I understand we can issue something like guild run train learning-rate[0.01,0.1] batch-size=[10,100] --remote remote-machine-1
and have the all optimizer run in a single remote machine. But, let’s say I have 10 remote machines, I would like the same optimizer to be running over the 10 machines with different parameters in each of them.
Unfortunately Guild doesn’t support distributed runs across machines. As of today, this requires manual scripting:
- Break up your training operations into runs-per-machine
- Start the runs remotely on each applicable machine
- Use
guild pull
to sync the work performed on each machine to your local machine or another system for consolidation (sometimes referred to as a sink in this case)
While this is a bit of a pain, it’s not terribly complicated. We are looking at integration with distributed systems like Kubernetes (likely via Kubeflow), Dask, Ray, Airflow, etc. But those schemes all bring certain complexity with them.
I’ll reference this topic though in our designs for this feature. I agree it would be very handy to support something like this:
guild run <op> --remote <some cluster spec>
Sorry about that!
1 Like
Thank you for the comprehensive response Garrett, I will try that.
1 Like
I would also like this. And it seems like it should be possible to implement in a way that is independent of queuing system.
I am happy to do some manual scripting, but it doesn’t seem easily possible to distribute work across a fixed number of workers without using the filesystem as a queue. In principle, guild run queue
would be enough it had some additional flags to ensure that workers don’t grab the same work item. For example k8s now has a sequence job that gives each worker a number. It should be possible to make a guild run queue --rank i --num-workers 10
grab independent tasks (e.g. based on the hash of the run).

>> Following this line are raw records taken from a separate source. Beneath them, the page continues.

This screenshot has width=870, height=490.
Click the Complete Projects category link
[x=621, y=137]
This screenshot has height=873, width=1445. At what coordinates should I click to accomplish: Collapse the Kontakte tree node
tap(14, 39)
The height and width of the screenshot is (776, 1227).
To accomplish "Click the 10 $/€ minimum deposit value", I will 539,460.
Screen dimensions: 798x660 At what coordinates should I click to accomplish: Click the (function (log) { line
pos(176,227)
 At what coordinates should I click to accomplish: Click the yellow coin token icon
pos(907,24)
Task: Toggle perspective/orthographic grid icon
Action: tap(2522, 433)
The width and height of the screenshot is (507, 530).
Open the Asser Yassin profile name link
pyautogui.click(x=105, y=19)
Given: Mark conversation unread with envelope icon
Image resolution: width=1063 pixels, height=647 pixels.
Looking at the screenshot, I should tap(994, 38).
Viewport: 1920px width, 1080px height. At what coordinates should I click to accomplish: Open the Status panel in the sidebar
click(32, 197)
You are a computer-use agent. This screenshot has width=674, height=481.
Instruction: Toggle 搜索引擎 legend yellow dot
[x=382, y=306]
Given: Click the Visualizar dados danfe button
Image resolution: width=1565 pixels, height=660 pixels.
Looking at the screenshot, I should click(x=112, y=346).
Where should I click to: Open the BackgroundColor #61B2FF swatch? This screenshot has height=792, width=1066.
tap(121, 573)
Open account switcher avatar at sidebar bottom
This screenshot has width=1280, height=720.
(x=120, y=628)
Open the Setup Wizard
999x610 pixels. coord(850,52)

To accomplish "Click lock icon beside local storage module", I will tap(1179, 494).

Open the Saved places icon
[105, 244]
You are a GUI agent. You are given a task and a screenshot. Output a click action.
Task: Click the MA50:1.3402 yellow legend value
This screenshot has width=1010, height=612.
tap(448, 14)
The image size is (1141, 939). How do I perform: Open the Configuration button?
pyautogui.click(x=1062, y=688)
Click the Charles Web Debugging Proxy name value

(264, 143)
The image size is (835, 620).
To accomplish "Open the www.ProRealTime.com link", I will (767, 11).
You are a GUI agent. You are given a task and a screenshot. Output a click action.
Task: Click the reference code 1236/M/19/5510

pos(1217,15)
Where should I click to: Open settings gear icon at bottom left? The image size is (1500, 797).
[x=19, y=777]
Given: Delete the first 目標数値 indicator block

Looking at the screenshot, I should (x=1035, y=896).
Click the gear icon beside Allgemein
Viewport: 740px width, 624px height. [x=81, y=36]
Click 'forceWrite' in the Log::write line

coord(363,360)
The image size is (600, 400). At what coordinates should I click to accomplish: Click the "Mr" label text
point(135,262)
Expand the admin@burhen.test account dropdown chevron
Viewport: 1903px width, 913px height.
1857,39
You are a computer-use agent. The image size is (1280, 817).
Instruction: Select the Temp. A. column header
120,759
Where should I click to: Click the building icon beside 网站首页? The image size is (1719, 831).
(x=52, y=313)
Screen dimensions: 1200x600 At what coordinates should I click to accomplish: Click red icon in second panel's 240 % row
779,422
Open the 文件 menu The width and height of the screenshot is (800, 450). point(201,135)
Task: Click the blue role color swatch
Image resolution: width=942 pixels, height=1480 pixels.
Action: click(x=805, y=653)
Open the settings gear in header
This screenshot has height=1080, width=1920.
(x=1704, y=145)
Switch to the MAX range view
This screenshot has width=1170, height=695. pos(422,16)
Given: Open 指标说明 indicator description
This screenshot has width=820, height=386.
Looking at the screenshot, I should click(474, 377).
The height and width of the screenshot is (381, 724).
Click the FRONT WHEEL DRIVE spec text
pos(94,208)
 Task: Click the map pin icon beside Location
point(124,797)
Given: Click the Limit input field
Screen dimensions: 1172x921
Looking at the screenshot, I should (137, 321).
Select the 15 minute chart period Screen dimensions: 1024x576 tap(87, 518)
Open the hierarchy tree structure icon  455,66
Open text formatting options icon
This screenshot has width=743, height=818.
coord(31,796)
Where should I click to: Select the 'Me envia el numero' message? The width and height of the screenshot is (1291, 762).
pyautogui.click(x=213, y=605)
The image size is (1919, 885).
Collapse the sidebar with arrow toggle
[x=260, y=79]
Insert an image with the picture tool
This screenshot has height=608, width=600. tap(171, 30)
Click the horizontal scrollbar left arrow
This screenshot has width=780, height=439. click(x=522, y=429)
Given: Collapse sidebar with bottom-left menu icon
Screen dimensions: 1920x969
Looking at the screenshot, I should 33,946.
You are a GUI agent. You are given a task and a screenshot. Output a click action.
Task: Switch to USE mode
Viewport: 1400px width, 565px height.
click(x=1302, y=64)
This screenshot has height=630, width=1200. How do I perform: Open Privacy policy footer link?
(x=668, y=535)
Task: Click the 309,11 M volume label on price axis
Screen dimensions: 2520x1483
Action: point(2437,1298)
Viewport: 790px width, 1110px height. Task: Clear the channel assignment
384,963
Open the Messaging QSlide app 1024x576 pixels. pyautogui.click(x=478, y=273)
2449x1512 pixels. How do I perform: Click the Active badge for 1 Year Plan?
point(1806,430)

Many systems (e.g. slurm array jobs, k8s jobs, etc) can support this rudimentary form of work distribution.
Hi @nbren12 - sorry for the late reply!
Guild uses a file locking scheme to address contentions across queues. Locks are written to $GUILD_HOME/locks
— if this location is shared across processes (e.g. running on different nodes) queues should not attempt to start the same queued run. If they do that’s a bug. (This behavior is under test but for a locally mounted file system on a single node.)
Queues support a scheme for handling runs targeting a particular GPU, which lets you serialize runs per GPU. This could be used as a workaround per your request, but it has the side effect of setting CUDA_VISIBLE_DEVICES
per run, which is not something I’m comfortable recommending.
If I understand your request, Guild queues should support some method of selecting runs that match some criteria, otherwise they leave the staged run alone. E.g. tags or labels are logical candidates for associating a run with a queue.
Sorry again for getting back to you so late!